● Set of tasks
A) List every person the blog post about rewatching GI Joe: The Rise of Cobra names by full name.
B) Please lay out the part of the listing from the line containing "PRIIMEK (573, 2084)" through the line containing "Pump Registration (314, 70)", both included, as a JSON list of strings with one string per line and blank lines omitted.

● Text excerpt
++++++++
Born of nostalgia, some of the worst mistakes. So, how am I? It’s been a while. Well, I’ve my last Brain Care Specialist appointment for the year tomorrow morning, I was a Groomsmen on the weekend at friends wedding, and to top it all off, I made it through my speech without crying, something I did *not* accomplish at the first readthrough of it the night before. Bombshells continues to be delightful – next session they’ll be taking an orphanage worth of children to see one of the PC’s latest movie. There is nothing that can go wrong. I have no idea where Doctor Who is going, but I’m loving the current series. It’s been difficult keeping things spoiler free, as wife hasn’t seen it and I do not want to be the one responsible for spoiling things. Between being wrecked from work and a lacklustre night of sleep, I didn’t make it to sword tonight. I should be asleep, and yet I’m here typing. But what’s the mistake I made that I’m so compelled to write about? Well…
GI Joe: The Rise of Cobra popped up on Netflix. I remember seeing it in the cinema, and not thinking much. The sequel was improved, but more on that later. Anyhow, the brain isn’t great, the resistance is low and I hit play. I’ve made worse mistakes in my time (Seeing Max Payne comes to mind), but this stands among them. I remembered it wasn’t great, but only in going back again did it unleash just how bad it is. Let’s begin shall we?
First off, who made the choice to put lips on Snake Eye’s mask? I’d love to know the design process behind that. The Bat-Nipples were strange, but it was the 90’s. It’s not much of an excuse, but it’s something.
Secondly, making a 23 minute toy commercial and trying to make it all gritty and serious, something that’s also plagued the Transformers films. Look, the cartoon was absurd and over the top, what was the harm in trying for that tone? Does everything need to be gritty and serious? Can we not have fun watching a Batman film?
Marlon Wayans ‘acting’, and I use the term loosely, is an acquired taste, one that a notoriously picky eater like myself has refused to acquire. In his defence, I’ve only seen him in two things, this and Dungeons and Dragons, and neither is exactly a showcase for his… talents.
The underwater battle at the end of the film, that wants to be a nautical Return of the Jedi but turns out more like Thunderball.
Joseph Gordon-Levitt spends most of his screen time buried under prosthetics and while he’s going for full ham, it just doesn’t work. Chris Latta left some very big shoes to fill.
Sienna Miller tries, but lacks the accent for the Baroness. And tying her into Duke’s backstory makes things needlessly convoluted and coincidental. So, you’re telling me this grunt’s ex is now being mind controlled by the bad guy, who’s also her brother who the grunt thought he failed to save? That level of coincidence only happens in bad comics, and occasionally in games I run.
++++++++
[Records for locating described items]
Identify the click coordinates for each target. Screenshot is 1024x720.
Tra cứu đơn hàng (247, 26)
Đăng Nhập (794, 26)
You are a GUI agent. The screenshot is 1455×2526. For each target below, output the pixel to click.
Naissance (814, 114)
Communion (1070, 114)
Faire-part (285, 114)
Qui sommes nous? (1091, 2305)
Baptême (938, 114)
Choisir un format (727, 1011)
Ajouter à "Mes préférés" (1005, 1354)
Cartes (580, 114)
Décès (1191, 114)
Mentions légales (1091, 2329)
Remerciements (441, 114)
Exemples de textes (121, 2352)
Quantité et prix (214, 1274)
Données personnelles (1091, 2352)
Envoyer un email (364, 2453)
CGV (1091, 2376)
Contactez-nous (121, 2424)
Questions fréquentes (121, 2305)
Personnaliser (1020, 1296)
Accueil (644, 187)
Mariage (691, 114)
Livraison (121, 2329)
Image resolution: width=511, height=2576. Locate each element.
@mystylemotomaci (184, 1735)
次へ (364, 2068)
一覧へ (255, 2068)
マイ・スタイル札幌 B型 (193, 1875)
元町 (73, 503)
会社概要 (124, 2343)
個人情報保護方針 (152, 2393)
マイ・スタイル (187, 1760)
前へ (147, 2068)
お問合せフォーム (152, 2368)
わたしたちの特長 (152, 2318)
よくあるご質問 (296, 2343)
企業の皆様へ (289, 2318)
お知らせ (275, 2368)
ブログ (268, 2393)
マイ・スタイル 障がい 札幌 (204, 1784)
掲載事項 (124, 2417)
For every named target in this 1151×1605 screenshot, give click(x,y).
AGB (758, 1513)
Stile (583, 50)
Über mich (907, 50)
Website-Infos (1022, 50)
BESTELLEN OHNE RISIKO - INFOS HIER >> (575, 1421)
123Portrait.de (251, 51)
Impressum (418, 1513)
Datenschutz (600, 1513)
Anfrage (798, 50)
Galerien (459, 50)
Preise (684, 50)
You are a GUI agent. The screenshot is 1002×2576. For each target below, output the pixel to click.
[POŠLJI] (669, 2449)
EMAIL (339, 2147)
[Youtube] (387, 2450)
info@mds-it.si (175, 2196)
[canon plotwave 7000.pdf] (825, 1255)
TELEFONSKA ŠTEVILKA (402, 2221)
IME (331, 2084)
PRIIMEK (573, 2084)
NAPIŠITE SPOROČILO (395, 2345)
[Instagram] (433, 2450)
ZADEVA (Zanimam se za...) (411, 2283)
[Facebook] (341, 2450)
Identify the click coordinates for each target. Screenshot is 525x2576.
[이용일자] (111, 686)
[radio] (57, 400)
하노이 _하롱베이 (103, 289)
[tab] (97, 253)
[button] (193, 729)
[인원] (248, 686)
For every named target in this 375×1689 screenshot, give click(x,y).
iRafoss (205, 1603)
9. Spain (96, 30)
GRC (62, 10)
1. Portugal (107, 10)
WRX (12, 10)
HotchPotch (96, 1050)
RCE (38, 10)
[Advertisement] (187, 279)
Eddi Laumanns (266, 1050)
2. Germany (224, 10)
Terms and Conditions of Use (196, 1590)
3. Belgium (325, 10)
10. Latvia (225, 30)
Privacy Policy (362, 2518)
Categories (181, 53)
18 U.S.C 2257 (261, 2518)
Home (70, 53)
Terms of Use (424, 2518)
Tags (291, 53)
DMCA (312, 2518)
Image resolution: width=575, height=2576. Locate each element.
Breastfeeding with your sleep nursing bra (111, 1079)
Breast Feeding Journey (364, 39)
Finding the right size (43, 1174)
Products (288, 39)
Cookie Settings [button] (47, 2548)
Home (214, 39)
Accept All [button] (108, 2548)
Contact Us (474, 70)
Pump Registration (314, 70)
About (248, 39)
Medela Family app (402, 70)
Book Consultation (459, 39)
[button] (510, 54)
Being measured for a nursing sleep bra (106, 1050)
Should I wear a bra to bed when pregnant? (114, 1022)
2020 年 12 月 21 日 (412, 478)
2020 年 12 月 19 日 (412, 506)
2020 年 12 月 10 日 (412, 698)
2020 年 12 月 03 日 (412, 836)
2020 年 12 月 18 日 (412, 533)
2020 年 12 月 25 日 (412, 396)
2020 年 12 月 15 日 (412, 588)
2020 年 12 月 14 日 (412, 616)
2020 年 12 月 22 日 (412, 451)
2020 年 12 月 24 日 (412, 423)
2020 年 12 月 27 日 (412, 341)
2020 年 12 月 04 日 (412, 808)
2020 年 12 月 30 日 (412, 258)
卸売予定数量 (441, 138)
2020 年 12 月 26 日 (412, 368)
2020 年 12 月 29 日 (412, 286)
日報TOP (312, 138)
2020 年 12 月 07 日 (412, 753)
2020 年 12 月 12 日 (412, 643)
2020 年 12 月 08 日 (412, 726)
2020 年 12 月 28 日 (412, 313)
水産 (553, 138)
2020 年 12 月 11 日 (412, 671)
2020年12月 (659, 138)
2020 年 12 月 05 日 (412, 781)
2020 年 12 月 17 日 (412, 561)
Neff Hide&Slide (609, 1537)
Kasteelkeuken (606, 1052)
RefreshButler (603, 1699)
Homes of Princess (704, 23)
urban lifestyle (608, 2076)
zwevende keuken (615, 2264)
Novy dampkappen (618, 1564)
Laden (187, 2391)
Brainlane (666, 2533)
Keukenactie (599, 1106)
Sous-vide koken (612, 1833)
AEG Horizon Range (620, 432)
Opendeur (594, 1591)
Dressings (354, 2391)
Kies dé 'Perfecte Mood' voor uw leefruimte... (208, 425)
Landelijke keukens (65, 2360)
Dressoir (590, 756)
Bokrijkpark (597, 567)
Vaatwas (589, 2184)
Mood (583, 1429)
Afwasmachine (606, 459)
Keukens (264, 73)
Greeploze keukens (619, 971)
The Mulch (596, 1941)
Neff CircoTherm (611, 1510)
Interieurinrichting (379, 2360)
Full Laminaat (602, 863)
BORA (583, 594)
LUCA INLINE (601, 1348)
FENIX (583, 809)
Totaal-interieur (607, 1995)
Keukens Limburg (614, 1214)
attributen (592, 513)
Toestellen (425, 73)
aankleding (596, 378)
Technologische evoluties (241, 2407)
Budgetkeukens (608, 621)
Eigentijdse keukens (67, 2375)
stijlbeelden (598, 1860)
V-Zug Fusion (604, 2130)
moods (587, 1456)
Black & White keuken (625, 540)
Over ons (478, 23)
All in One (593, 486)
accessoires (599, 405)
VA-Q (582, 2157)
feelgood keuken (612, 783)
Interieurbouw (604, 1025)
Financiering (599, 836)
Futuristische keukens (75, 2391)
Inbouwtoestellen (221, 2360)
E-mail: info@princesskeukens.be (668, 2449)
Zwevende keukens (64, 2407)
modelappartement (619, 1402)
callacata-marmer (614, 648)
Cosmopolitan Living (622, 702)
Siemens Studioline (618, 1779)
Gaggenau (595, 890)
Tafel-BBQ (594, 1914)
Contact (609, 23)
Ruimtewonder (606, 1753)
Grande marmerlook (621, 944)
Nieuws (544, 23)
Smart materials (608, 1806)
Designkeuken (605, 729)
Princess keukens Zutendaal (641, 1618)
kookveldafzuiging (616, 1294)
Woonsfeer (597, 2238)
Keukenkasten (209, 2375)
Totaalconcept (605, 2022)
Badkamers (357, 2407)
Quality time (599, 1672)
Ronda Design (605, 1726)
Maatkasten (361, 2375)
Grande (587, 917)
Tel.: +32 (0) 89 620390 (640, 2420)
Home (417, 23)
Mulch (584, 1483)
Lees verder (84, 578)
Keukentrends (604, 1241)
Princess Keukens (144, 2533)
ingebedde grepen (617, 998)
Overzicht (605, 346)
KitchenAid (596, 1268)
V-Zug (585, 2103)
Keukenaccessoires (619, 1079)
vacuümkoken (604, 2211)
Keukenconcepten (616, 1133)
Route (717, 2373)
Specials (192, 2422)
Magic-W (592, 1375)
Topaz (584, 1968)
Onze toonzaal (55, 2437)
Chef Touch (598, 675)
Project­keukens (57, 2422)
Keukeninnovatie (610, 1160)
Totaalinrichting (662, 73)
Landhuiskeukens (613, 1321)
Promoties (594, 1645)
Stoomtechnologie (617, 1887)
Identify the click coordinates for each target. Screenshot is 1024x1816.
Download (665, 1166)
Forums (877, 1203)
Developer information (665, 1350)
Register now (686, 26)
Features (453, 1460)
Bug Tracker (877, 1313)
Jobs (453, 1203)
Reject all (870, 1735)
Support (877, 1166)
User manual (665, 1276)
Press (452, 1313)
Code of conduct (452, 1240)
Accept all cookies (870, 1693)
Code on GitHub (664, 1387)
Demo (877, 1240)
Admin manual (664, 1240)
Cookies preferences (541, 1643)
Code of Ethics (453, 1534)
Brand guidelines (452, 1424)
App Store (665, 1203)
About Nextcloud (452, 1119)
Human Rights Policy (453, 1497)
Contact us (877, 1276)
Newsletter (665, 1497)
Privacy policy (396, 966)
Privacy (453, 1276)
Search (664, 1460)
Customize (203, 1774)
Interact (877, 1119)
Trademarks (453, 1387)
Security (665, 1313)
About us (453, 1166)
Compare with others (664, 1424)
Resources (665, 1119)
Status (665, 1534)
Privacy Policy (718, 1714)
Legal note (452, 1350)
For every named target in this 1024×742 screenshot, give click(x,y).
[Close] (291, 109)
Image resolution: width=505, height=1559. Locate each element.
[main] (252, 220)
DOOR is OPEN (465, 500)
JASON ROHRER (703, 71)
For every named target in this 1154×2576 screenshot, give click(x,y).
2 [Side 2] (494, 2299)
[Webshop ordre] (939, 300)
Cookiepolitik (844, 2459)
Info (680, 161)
++++++++
● Responses to the tasks
A) Marlon Wayans, Joseph Gordon-Levitt, Chris Latta, Sienna Miller

B)
[
  "PRIIMEK (573, 2084)",
  "NAPIŠITE SPOROČILO (395, 2345)",
  "[Instagram] (433, 2450)",
  "ZADEVA (Zanimam se za...) (411, 2283)",
  "[Facebook] (341, 2450)",
  "Identify the click coordinates for each target. Screenshot is 525x2576.",
  "[이용일자] (111, 686)",
  "[radio] (57, 400)",
  "하노이 _하롱베이 (103, 289)",
  "[tab] (97, 253)",
  "[button] (193, 729)",
  "[인원] (248, 686)",
  "For every named target in this 375×1689 screenshot, give click(x,y).",
  "iRafoss (205, 1603)",
  "9. Spain (96, 30)",
  "GRC (62, 10)",
  "1. Portugal (107, 10)",
  "WRX (12, 10)",
  "HotchPotch (96, 1050)",
  "RCE (38, 10)",
  "[Advertisement] (187, 279)",
  "Eddi Laumanns (266, 1050)",
  "2. Germany (224, 10)",
  "Terms and Conditions of Use (196, 1590)",
  "3. Belgium (325, 10)",
  "10. Latvia (225, 30)",
  "Privacy Policy (362, 2518)",
  "Categories (181, 53)",
  "18 U.S.C 2257 (261, 2518)",
  "Home (70, 53)",
  "Terms of Use (424, 2518)",
  "Tags (291, 53)",
  "DMCA (312, 2518)",
  "Image resolution: width=575, height=2576. Locate each element.",
  "Breastfeeding with your sleep nursing bra (111, 1079)",
  "Breast Feeding Journey (364, 39)",
  "Finding the right size (43, 1174)",
  "Products (288, 39)",
  "Cookie Settings [button] (47, 2548)",
  "Home (214, 39)",
  "Accept All [button] (108, 2548)",
  "Contact Us (474, 70)",
  "Pump Registration (314, 70)"
]